Abi is a Machine Learning and Data Science Practitioner with experience building and deploying large-scale Machine Learning Applications in different industries that include Healthcare, Finance, Telecommunications, and Insurance. Abi’s Data Science work experience includes Descriptive Analytics, Predictive Analytics, Prescriptive Analytics, and Natural Language Processing. He has extensive experience solving several business problems using Data Analytics, Sentiment Analysis, Topic Modelling, Named Entity Recognition(N.E.R), Opinion Mining, Data Mining, Time Series, Spatial Statistics and Marketing Analytics.
May 27, 2021 05:00 PM PT
When it comes to Large Scale data processing and Machine Learning, Apache Spark is no doubt one of the top battle-tested frameworks out there for handling batched or streaming workloads. The ease of use, built-in Machine Learning modules, and multi-language support makes it a very attractive choice for data wonks. However bootstrapping and getting off the ground could be difficult for most teams without leveraging a Spark cluster that is already pre-provisioned and provided as a managed service in the Cloud, while this is a very attractive choice to get going, in the long run, it could be a very expensive option if it's not well managed.

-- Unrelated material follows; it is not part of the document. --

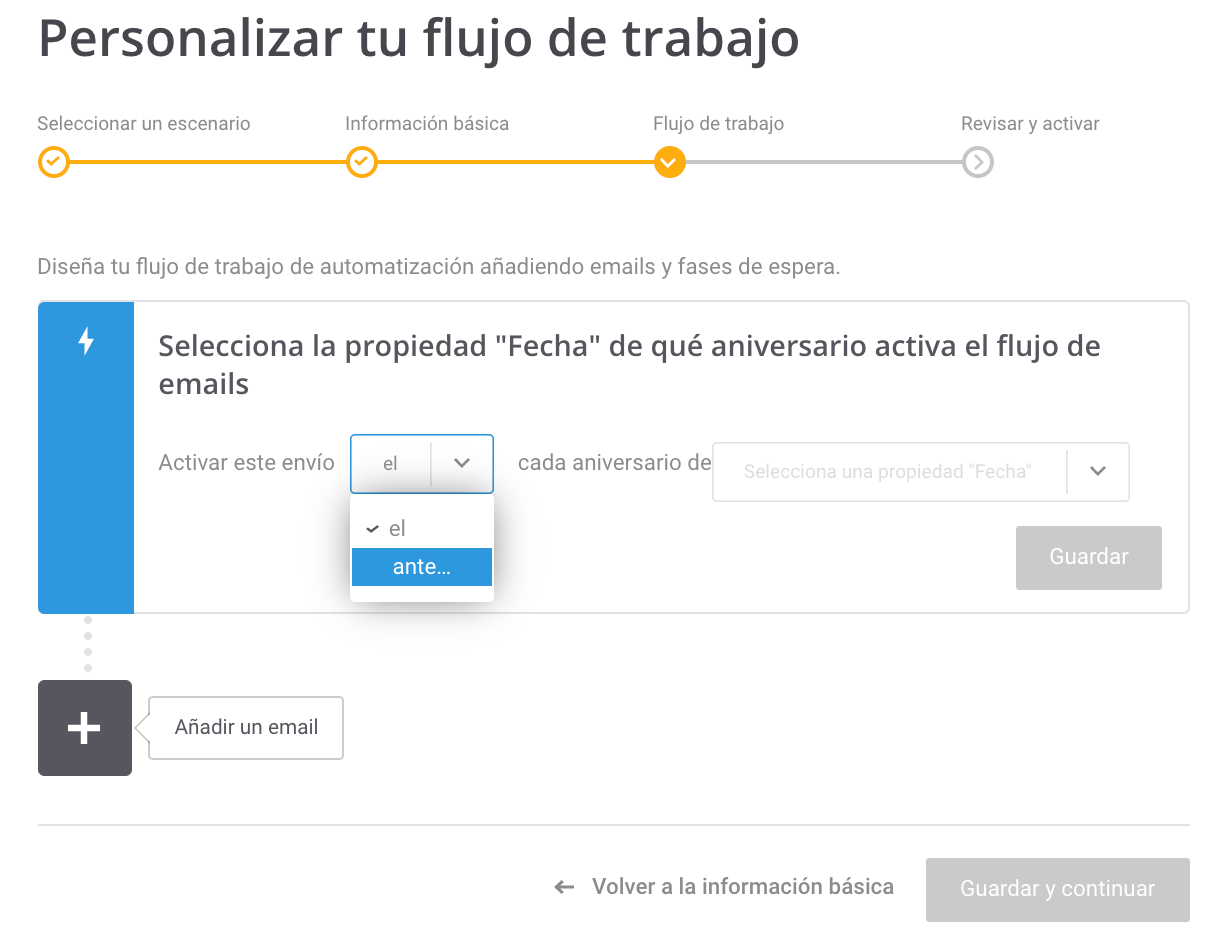Click the lightning bolt trigger icon
The height and width of the screenshot is (940, 1208).
(86, 342)
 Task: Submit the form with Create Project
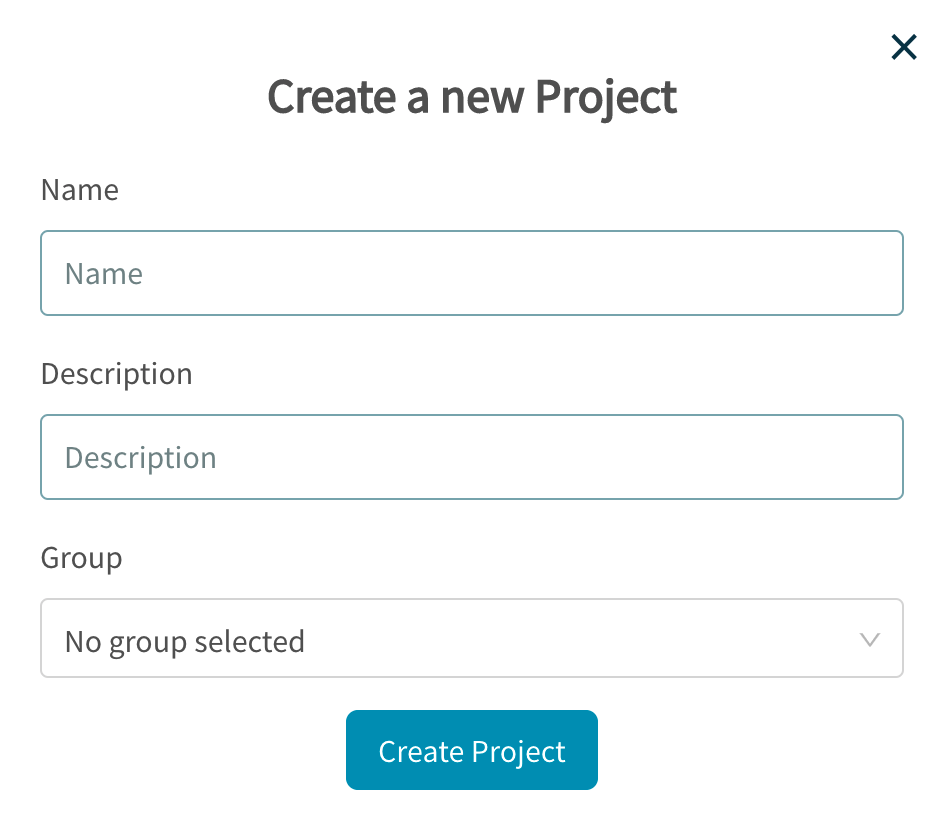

As an alternative to this approach, our team has been exploring and working a lot with running Spark and all our Machine Learning workloads and pipelines as containerized Docker packages on Kubernetes. This provides an infrastructure-agnostic abstraction layer for us, and as a result, it improves our operational efficiency and reduces our overall compute cost. Most importantly, we can easily target our Spark workload deployment to run on any major Cloud or On-prem infrastructure (with Kubernetes as the common denominator) by just modifying a few configurations.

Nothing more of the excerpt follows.